100 metreden görülebilecek kadar büyük! ulan dedim, ruh hastası…

allah aşkına bana şu iki resim arasındaki farkı söyleyin ya:

bi gün yasak ormanın oraya sigara içmeye indim. bi baktım yaralı bi unicorn, can çekişiyor. tek boynuzlu, yazık nasıl güzel bi hayvan. hagrid’in kulübeye koştum, kapıyı çaldım ama açmıyor. lan dedim bari okulun veterinerinin numarasını ver! cevap vermiyor.
camdan içeri baktım. harry, ron ve hermione içeride. hagrid bunlara yavru ejderha satmaya çalışıyor!
diyor ki “bak harry, binmediğin zamanlarda bunu astronomi kulesine bağlarsın acaip karizman olur!”
re-za-let! baktım çıkmıyorlar dışarı, cebimden yeşil lazer çıkarıp hagrid’in zağarı fang’e sıkmaya başladım. aptal köpek lazeri kovalamaya başladı. lazeri unicorn’un oraya sıktım, bu da oraya koştu. bağırdım “fang yasak ormana koşuyooor!” bunun üzerine çıktı kulübeden hagrid…

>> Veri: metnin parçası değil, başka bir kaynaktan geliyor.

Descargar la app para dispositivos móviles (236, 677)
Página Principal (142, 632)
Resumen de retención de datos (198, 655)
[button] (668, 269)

bu arada okulda puan sistemi var. biz çakıyoz gryffindorlara. aramızda yüzlerce puan fark var.
artık okulun son günü geldi. bizi geçmelerinin hiçbir şekilde imkanı yok.
neyse, ben tuvalete gittim. ron’la harry geldiler, benim içeride kabinde olduğumu bilmiyorlar. nası gülüyorlar ama.
diyorlar ki
“olm dumbledore son puanları açıkladığında snape’in yüzüne çok dikkatli bakıp düşünseline çıkartacam ifadesini, 10 yıl gülecem!” “dumbledore’a helal ama bizi şampiyon etmek için cidden güzel kumpas kurdu!”
“3 başlı köpeği nasıl uyuttuysa hayvan uyanamadı bi daha! az önce arka bahçeye gömdüler.”
“lan çoban matıyla yendim o devasa satranç takımını. level’ı nası kolaylaştırdıysa dumbledore!”
ben anladım ki dumbledore bunları şampiyon etmek için kahramanlık yaptırdı, başka çareleri kalmamıştı çünkü, aramızda yüzlerce puan farkı var…
masalarımıza geri döndük. salon kalabalık, salon heyecanlı.
dumbledore kalktı ayağa. işte “dün harry, ron ve hermione okulu kurtardı. bi hocanın sarığının içine voldemort gizliymiş, harry sayesinde hin emellerine ulaşamadı. köpek için bilmem kaç puan, satranç için bilmem kaç puan, okulu kurtardıkları için bilmem kaç puan…”
ve şampiyon oldular.
hemen snape’in yanına gidip anlattım olayları.
“sakın ama sakın kimseye anlatma! hafızanı silerler, akıl hastanesinde çürürsün…” dedi ve gözyaşlarımı sildi elleriyle, sevgi dolu bi sesle ekledi “haklıların mahkum edildiği bir ülkede, bütün doğruların yeri cezaevidir. unutma.” bileğine sectumsempra’yla attığı façayı gördüm. “hocam neden bileğinize lilim diye faça attınız? lily kim?” diye sordum. uzaklara baktı… suskunlaştı…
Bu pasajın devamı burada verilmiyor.